Нет, это невыносимо. День за днем, неделю за неделей, месяц за месяцем он едва сводит концы с концами. С точки зрения карьеры, продвижения по социальной лестнице, финансового успеха, наконец, последние два с половиной года прошли впустую, абсолютно впустую. Хуже того – от изматывающей скуки всех этих дурацких уроков у него наступило физическое и умственное истощение. Разве есть у него талантливые ученики? Хотя бы один? Кто из них оценил его незаурядные способности (умение с ходу составить заковыристое упражнение, придумать захватывающую историю, которую иностранцы могут воспринять на слух)? Кто из них представляет себе масштаб его дарований? Нет, одни посредственности. И если подумать, единственные его достижения за два последних года – итальянский, которым он овладел почти в совершенстве, и та удивительная свобода мысли, которую, кажется, дал ему этот дар. Словно он свернул с наезженной колеи, и отныне его разум может двигаться в любом направлении. Теперь надо научиться думать на итальянском не хуже, чем говорить. Возможно, это единственный способ вырваться из западни, в которую все вокруг настойчиво толкают его.
Вычистив ватной палочкой серу из ушей, Моррис вгляделся в свое отражение. Да, возможно, смена языка постепенно меняет образ мыслей. (Не на итальянском ли он думал, когда украл папку?) Голубые глаза вглядывались в запотевшее стекло.
– Катор-р-рга! – прорычал Моррис, уголки губ чуть приподнялись, обнажив белые крупные зубы.
Моррису показалась, что эта странная улыбка неузнаваемо преобразила его лицо. Во всяком случае, он не помнил у себя подобную улыбку. Все же в человеке скрыто много такого, чего он в себе и не подозревает.
– Cara Massimina, – прошептал он и повторил громче: – Сara, cara Massimina.

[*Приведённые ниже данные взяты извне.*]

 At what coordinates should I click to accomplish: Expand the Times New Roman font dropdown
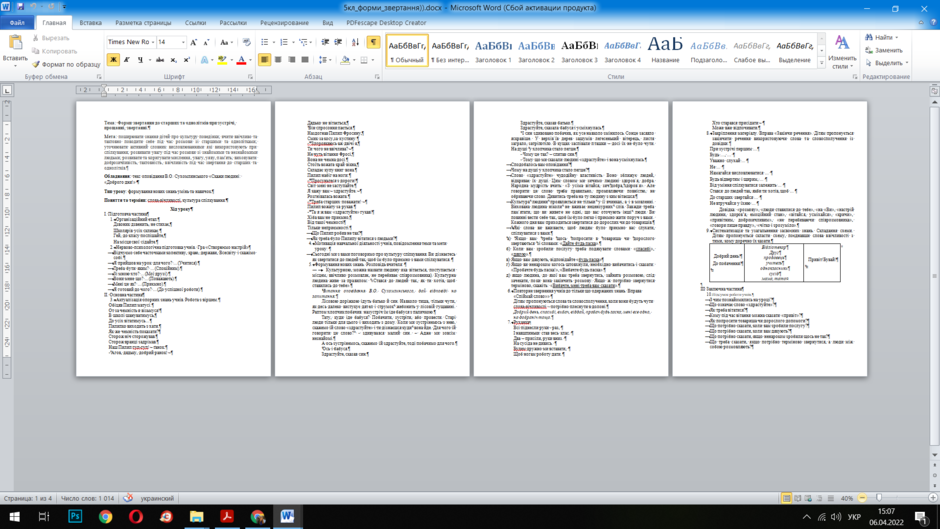click(x=152, y=42)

И вдруг ощутил прилив радости.
Дорогой папа, помнишь, ты всегда пилил меня за то, что я хожу, уткнувшись носом в землю? Ты давил мне кулаком в спину, тянул вверх подбородок и заставлял выпрямляться. Ты твердил, что учеба превратит меня в ничтожество.
Моррис ненадолго замолчал, выключил диктофон и почесал им за ухом. Что он пытается сказать?
Ты говорил, я всегда так сгибаюсь над книгой, будто у меня искривление позвоночника. А я отвечал: посмотри на себя, Адонис хренов. Ты не знал, кто такой Адонис, но за ругань все равно порол меня ремнем. Можно подумать, сам никогда не ругался.
Какое же занудство все эти рассуждения, будто детские травмы – результат неправильного поведения родителей. Теория эта никогда не казалась Моррису убедительной. И в то же время, вспоминая детство, он испытывал смутное возбуждение.
Когда пытаешься выразить свои чувства, это всегда возбуждает.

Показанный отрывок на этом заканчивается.